# Exercises:
1/ Answer these questions from the PyTorch pruning tutorial:
(a) Which implementation was the tutorial made for?
(b) What class does PyTorch have in place of `tf.keras.Model` and `tf.keras.layers.Layer`?
(c) In the sample model, how many output features does the first `nn.Linear` layer have?
2/ Continue the PyTorch pruning tutorial from its last shown line.
#### Text passage ####
# PyTorch Pruning Tutorial

This is a tutorial specifically designed for the LotteryFL implementation. The methods and techniques listed below are used liberally throughout this repo. Below are all of the dependencies you need for this tutorial

In [1]:
import copy
import numpy as np
import collections
import torch
import torch.nn as nn
import torch.nn.utils.prune as prune
from util import prune_fixed_amount, get_prune_params, train, create_model
from tabulate import tabulate

## 1. PyTorch Model Primer

This sections covers the structure of a PyTorch Module/Model. While TensorFlow has `tf.keras.Model` and `tf.keras.layers.Layer`, PyTorch only has `nn.Module`. This means both the model itself and its various layers are all sub-classes of `nn.Modules`. Therefore, both the model (e.g. VGG) and the layers (e.g. Conv2d) has `.named_parameters()` and `.named_buffers()` methods.

When we say a PyTorch 'model', we are referring to an instance of `nn.Module` that may or may not have many sub-modules. Each of the sub-modules can also contain many sub-sub-modules. To demonstrate, below is a code snippet that allows you to access all of sub-modules in a PyTorch model recursively.

In [2]:
model = nn.Sequential(nn.Linear(100, 10), nn.Linear(10, 1))
for module in model.modules():
    print(module, end=',\n\n')

Sequential(
  (0): Linear(in_features=100, out_features=10, bias=True)
#### Excerpted data ####
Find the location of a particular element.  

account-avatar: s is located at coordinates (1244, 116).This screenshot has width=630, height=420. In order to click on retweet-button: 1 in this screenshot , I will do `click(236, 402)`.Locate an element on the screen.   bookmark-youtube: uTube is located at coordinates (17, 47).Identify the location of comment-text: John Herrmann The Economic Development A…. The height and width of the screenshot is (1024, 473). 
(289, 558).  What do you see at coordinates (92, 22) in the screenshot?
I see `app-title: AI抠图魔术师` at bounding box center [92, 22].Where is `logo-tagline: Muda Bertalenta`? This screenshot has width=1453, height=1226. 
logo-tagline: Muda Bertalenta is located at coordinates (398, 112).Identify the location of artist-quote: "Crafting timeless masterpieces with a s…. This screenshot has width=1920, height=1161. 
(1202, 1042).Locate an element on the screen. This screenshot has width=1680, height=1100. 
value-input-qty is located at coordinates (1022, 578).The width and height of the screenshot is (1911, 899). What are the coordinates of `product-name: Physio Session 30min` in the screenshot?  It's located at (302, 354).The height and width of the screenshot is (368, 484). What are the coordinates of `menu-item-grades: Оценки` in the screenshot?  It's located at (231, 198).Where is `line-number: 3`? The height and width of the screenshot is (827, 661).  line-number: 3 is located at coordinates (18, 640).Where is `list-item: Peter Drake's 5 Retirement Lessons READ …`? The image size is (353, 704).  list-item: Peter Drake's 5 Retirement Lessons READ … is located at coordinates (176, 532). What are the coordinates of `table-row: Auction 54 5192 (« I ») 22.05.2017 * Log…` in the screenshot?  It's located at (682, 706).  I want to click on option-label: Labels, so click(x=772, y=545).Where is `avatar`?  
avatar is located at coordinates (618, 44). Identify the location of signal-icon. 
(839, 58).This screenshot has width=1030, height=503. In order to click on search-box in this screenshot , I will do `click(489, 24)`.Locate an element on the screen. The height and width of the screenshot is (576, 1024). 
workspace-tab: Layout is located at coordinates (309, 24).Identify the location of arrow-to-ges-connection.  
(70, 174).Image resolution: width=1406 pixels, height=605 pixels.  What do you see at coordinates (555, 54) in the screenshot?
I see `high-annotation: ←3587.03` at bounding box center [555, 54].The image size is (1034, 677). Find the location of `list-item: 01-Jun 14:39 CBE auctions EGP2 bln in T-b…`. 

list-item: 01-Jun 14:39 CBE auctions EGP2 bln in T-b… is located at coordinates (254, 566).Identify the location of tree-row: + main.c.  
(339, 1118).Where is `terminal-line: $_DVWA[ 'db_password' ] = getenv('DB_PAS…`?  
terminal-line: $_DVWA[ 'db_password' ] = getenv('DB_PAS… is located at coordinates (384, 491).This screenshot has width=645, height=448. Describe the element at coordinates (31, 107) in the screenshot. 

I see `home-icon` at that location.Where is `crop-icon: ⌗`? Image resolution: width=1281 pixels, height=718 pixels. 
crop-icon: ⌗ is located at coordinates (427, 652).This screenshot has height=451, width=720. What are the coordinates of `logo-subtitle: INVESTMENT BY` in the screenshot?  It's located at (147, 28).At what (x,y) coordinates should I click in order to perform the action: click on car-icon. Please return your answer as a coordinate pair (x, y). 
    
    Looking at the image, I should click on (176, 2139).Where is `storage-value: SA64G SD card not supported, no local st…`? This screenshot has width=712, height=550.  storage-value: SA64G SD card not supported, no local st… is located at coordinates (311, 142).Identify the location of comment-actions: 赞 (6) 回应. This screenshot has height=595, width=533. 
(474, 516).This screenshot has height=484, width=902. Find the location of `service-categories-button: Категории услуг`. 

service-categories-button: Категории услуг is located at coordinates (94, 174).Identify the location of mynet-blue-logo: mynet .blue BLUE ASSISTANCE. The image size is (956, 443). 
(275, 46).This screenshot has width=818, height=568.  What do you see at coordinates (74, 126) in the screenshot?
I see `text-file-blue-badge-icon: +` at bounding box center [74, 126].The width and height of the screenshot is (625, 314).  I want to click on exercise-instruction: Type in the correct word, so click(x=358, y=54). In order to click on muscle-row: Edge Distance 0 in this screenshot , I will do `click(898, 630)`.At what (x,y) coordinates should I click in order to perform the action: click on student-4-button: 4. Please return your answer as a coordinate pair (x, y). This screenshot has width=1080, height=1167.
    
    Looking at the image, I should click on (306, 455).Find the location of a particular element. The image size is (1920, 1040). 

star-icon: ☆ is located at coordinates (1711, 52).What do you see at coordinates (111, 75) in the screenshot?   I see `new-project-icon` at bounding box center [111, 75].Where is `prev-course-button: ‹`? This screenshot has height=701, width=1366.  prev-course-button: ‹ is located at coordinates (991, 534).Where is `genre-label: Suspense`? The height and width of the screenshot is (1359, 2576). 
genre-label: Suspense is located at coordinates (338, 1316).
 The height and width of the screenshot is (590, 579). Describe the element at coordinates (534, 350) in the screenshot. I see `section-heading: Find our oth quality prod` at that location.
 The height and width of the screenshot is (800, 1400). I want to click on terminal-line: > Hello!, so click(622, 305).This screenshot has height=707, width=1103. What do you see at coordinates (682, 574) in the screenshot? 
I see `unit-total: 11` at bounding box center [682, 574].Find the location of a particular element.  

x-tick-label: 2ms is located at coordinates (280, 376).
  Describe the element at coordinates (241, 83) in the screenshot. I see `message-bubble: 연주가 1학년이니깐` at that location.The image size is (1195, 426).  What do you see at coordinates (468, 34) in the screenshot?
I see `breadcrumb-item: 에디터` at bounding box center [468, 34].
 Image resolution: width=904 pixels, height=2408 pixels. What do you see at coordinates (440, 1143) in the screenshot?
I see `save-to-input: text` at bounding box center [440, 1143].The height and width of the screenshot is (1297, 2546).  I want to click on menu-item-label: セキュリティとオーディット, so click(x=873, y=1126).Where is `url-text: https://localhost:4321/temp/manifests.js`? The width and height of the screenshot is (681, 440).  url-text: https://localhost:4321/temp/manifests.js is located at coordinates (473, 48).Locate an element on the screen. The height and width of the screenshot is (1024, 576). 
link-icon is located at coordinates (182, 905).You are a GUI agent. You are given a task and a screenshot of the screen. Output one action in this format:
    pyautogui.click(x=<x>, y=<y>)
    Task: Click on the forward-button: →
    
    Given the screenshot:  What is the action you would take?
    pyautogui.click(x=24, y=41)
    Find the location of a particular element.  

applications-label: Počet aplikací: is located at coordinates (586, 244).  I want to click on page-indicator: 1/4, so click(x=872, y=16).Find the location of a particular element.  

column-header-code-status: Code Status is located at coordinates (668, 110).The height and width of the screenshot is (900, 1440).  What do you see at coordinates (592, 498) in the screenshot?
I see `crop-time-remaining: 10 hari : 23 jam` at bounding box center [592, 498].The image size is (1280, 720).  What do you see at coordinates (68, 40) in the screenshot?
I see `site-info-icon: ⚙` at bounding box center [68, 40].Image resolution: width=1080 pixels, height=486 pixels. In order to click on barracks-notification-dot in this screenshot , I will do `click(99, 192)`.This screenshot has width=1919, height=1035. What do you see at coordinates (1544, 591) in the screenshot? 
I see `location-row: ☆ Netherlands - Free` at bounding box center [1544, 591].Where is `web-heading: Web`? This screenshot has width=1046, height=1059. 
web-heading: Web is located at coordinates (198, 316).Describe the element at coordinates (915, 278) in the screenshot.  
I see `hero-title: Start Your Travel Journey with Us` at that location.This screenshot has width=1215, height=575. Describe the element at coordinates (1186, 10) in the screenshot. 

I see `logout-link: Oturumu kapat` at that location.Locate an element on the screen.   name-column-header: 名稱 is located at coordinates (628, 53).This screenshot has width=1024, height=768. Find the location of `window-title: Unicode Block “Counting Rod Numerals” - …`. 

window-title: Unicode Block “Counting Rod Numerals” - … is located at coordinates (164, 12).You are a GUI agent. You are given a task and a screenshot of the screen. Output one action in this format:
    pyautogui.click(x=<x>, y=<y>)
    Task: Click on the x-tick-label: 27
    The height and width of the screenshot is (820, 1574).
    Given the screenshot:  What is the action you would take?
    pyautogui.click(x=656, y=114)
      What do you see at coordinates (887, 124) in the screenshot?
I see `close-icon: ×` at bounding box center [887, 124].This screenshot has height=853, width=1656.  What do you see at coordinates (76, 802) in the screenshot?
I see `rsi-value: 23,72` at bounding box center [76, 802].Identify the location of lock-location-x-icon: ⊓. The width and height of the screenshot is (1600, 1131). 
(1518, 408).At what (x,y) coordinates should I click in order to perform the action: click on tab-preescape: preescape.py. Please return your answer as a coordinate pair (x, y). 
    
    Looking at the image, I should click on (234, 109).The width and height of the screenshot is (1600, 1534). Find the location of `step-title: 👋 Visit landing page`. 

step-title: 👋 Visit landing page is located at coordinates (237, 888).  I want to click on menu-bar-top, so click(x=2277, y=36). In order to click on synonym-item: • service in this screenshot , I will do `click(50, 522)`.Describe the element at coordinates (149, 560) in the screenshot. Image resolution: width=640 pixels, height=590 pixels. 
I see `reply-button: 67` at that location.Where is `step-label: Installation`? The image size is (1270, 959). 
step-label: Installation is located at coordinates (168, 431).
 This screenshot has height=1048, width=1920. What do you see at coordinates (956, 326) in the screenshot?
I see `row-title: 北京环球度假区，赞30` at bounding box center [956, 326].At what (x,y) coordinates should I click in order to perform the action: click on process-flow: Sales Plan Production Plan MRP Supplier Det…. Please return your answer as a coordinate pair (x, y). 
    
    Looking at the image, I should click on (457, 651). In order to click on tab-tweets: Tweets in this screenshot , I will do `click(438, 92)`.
####
# Answers to the tasks:
1/
(a) LotteryFL
(b) `nn.Module`
(c) 10

2/
  (1): Linear(in_features=10, out_features=1, bias=True)
),

Linear(in_features=100, out_features=10, bias=True),

Linear(in_features=10, out_features=1, bias=True),



As we can see above, the modules returned by `model.modules()` include the model itself as well as the sub-modules. Below is a more complicated example where a `nn.Sequential` module is nested in another `nn.Sequential` module.

In [3]:
model = nn.Sequential(nn.Linear(100, 10), 
                      nn.Linear(10, 10),
                      nn.Sequential(
                          nn.Linear(10, 3),
                          nn.Linear(3, 1)
                      )
                     )
for module in model.modules():
    print(module, end=',\n\n')

Sequential(
  (0): Linear(in_features=100, out_features=10, bias=True)
  (1): Linear(in_features=10, out_features=10, bias=True)
  (2): Sequential(
    (0): Linear(in_features=10, out_features=3, bias=True)
    (1): Linear(in_features=3, out_features=1, bias=True)
  )
),

Linear(in_features=100, out_features=10, bias=True),

Linear(in_features=10, out_features=10, bias=True),

Sequential(
  (0): Linear(in_features=10, out_features=3, bias=True)
  (1): Linear(in_features=3, out_features=1, bias=True)
),

Linear(in_features=10, out_features=3, bias=True),

Linear(in_features=3, out_features=1, bias=True),



If we want to get a list of sub-modules to be pruned for a model, we need to check for whether the sub-modules returned by `model.modules()` are: 1. the model itself, 2. a `nn.Sequential` module. If the sub-modules is either 1. or 2., then we need to stop them from being pruned to avoid repetition. Below is the `get_prune_params()` method from `util.py`. We can see that the outer for-loop checks for whether a particular module satisfies either 1. or 2. 

In [4]:
def get_prune_params(model):
    layers = []
    
    num_global_weights = 0
    
    modules = list(model.modules())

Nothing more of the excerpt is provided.